A dominant once disciplined me as part of an ordinary scene, locking me inside a power differential I didn’t feel I could escape until the scene ended. I don’t participate in power exchange for the life lessons, but if I did, I would be damned careful that my dominant could live well himself. This top could not. The chaos of his existence muddied every aspect of his life from the career he’d never got around to nurturing to the crack house of a home he shared.
My life used to be almost as chaotic. One day, I had enough, so I arranged help and put every enth of my power into recovery. It took years to internalise the lessons I learned, and even more time to find a permanent balance. Chronic illness alone demands that I pay close attention to my body if I’m to maintain quality of life. I’m beyond PTSD, but one wrong step can bring relapse. Maintaining my happiness requires a ton of thoughtfulness, so no, you’re not qualified to “help” me life well. Your discipline will only soothe your own self-esteem, and that’s not the kind of motivation I look for in a mentor.
I have a doctorate in my own health, and if you’re trying to adjust it using your preschool education and ego boner, please do not pass go. Do not collect $200. If your motives are in your Y-fronts, you can’t do me an enth of good.

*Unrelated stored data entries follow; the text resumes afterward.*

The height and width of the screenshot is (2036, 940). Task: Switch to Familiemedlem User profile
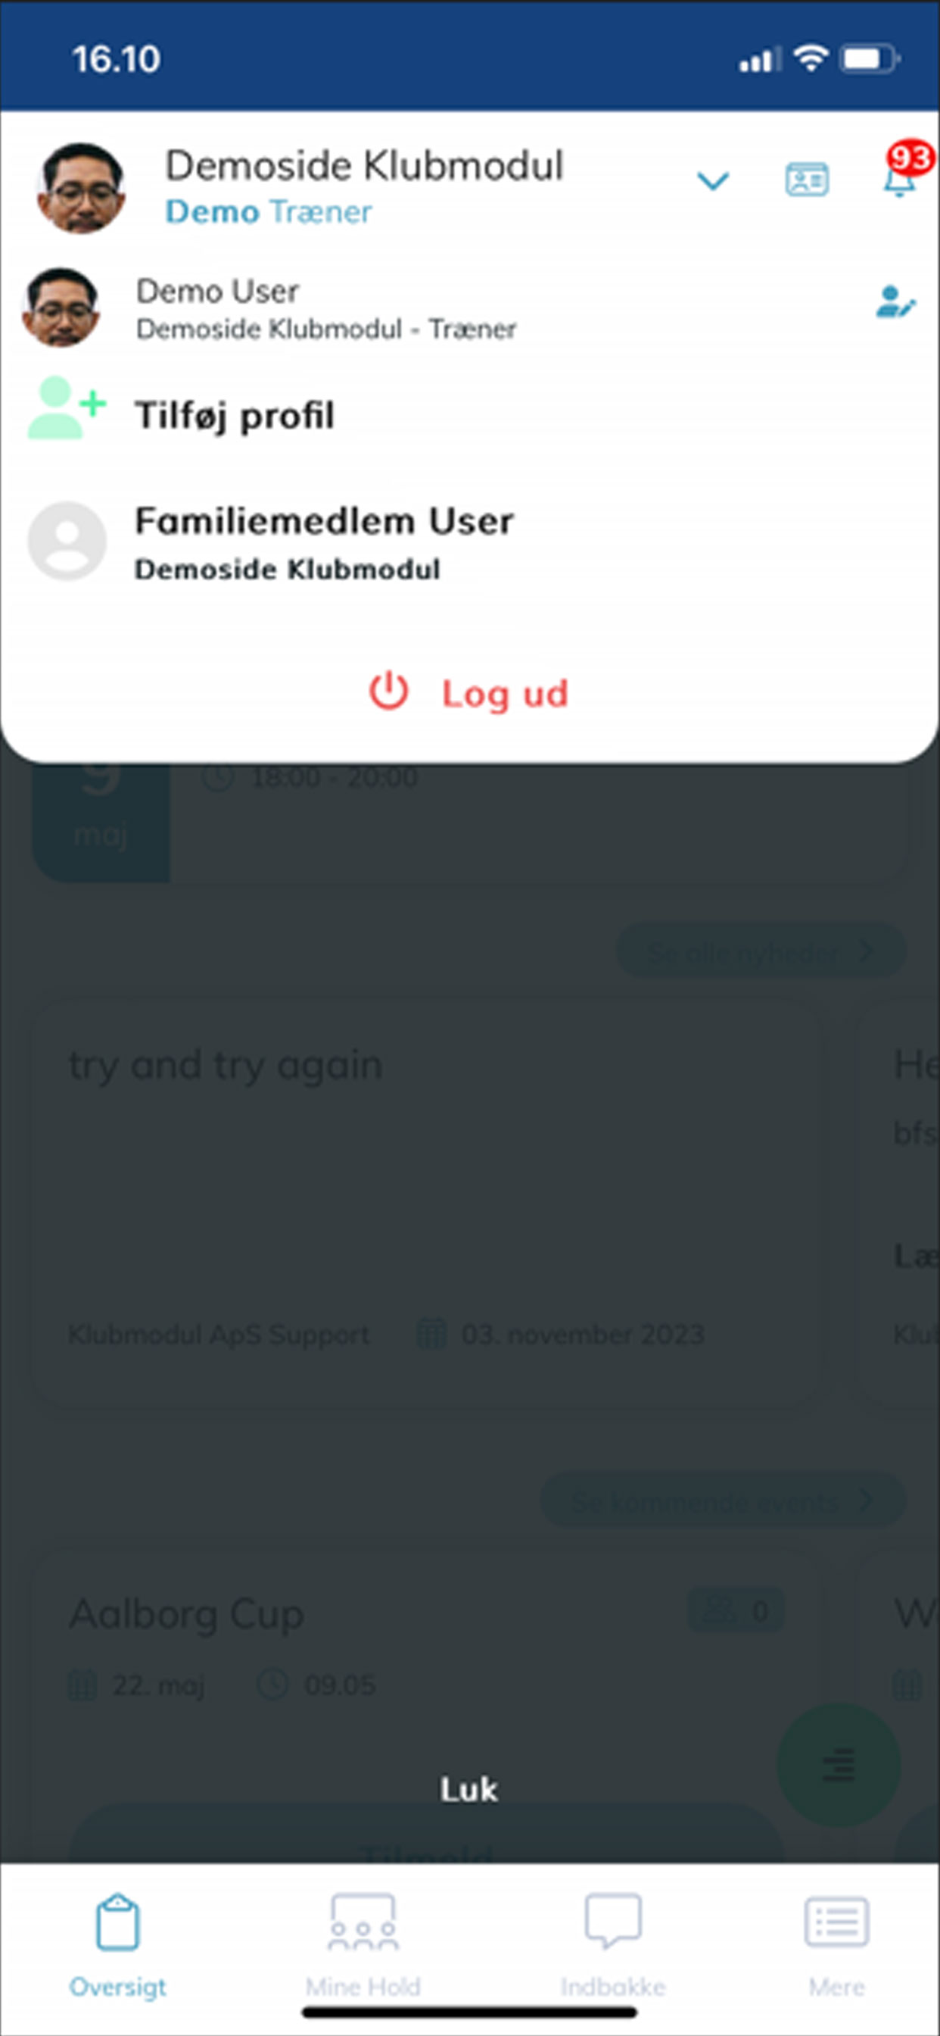pyautogui.click(x=470, y=543)
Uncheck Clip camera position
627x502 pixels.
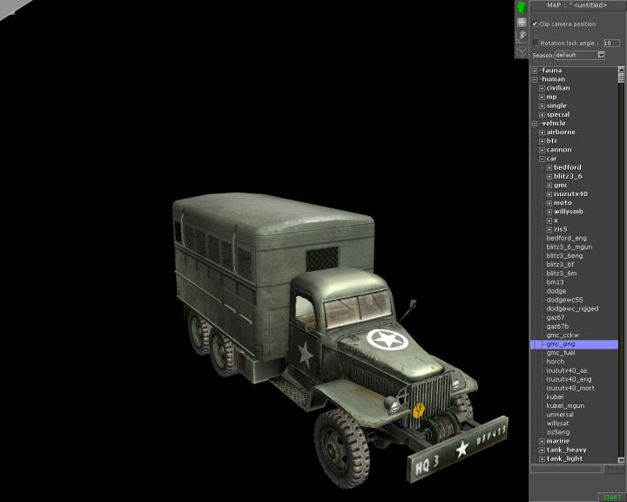pos(535,24)
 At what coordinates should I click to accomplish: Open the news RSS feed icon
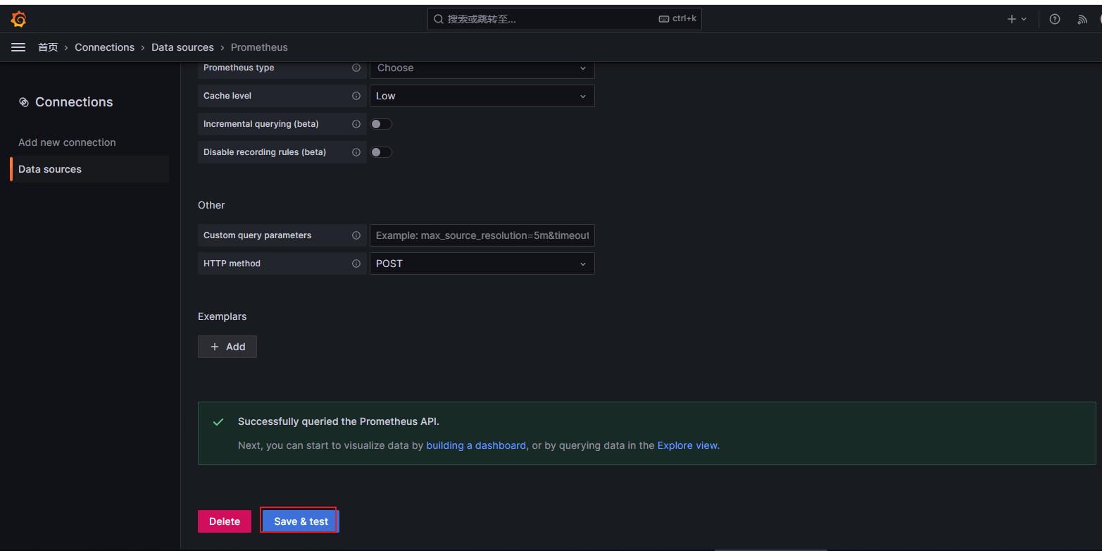pos(1082,19)
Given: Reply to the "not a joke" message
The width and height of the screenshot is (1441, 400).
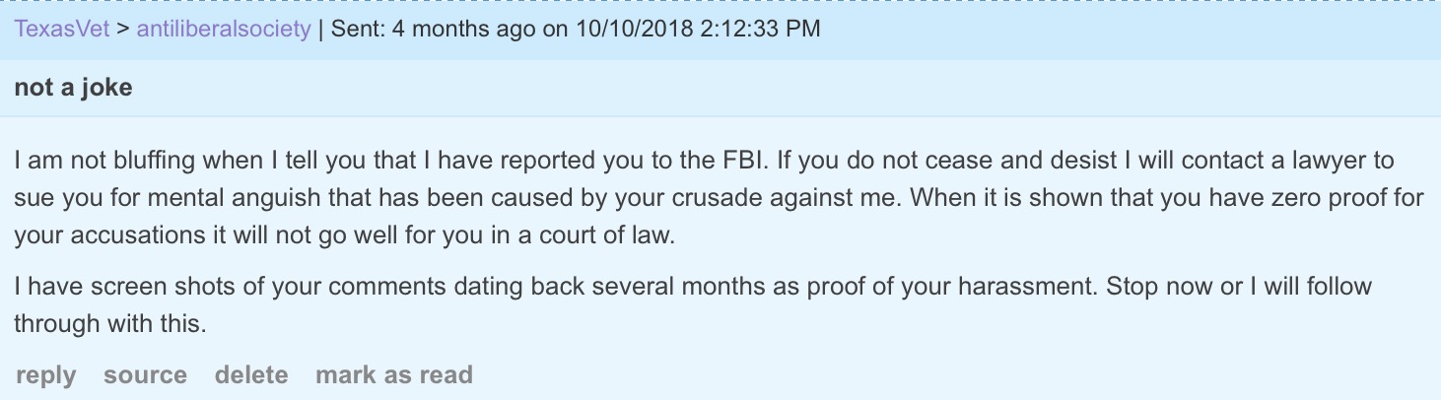Looking at the screenshot, I should click(x=45, y=375).
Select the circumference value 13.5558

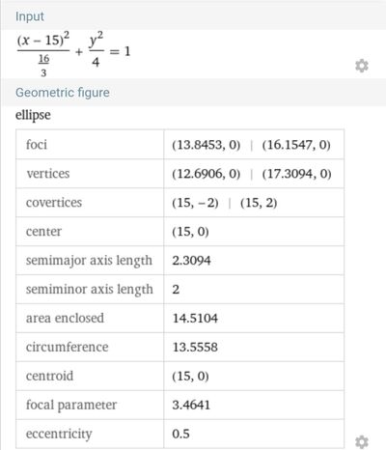pyautogui.click(x=195, y=347)
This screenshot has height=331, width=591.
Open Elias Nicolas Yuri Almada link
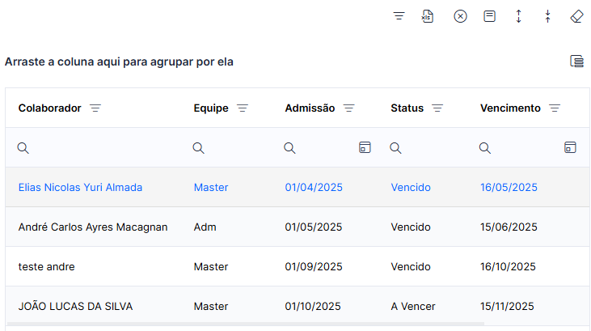point(80,187)
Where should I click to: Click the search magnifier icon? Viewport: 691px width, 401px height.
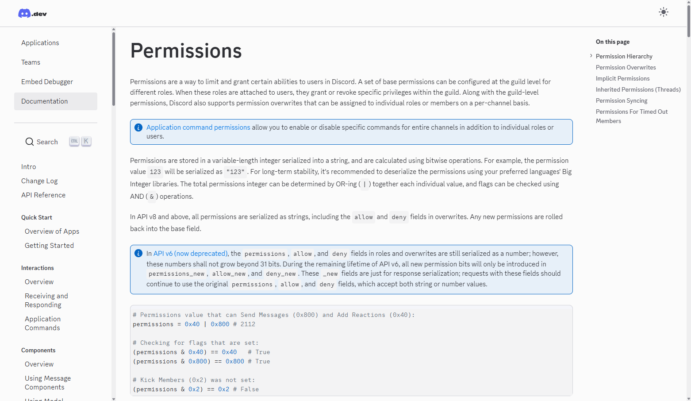(x=30, y=142)
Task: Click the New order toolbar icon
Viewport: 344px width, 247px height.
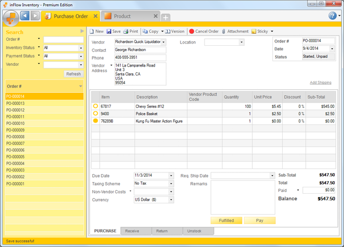Action: pos(92,31)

Even if your existence is a grand success, you cannot know what living well means for me. If you want to be my life coach, please produce the appropriate paperwork and stop fucking me. Psychologists don’t have sexual relationships with those they treat for excellent reasons, and I prefer to carry that ethic into my sex *own* life.
Discipline isn’t part of my BDSM acronym. It makes me feel inferior and silly. If I lived by it, it would also throw me all the way back to 2009 when I was too ill to eke out a productive existence. No, I don’t trust you with that. It was never my kink anyway.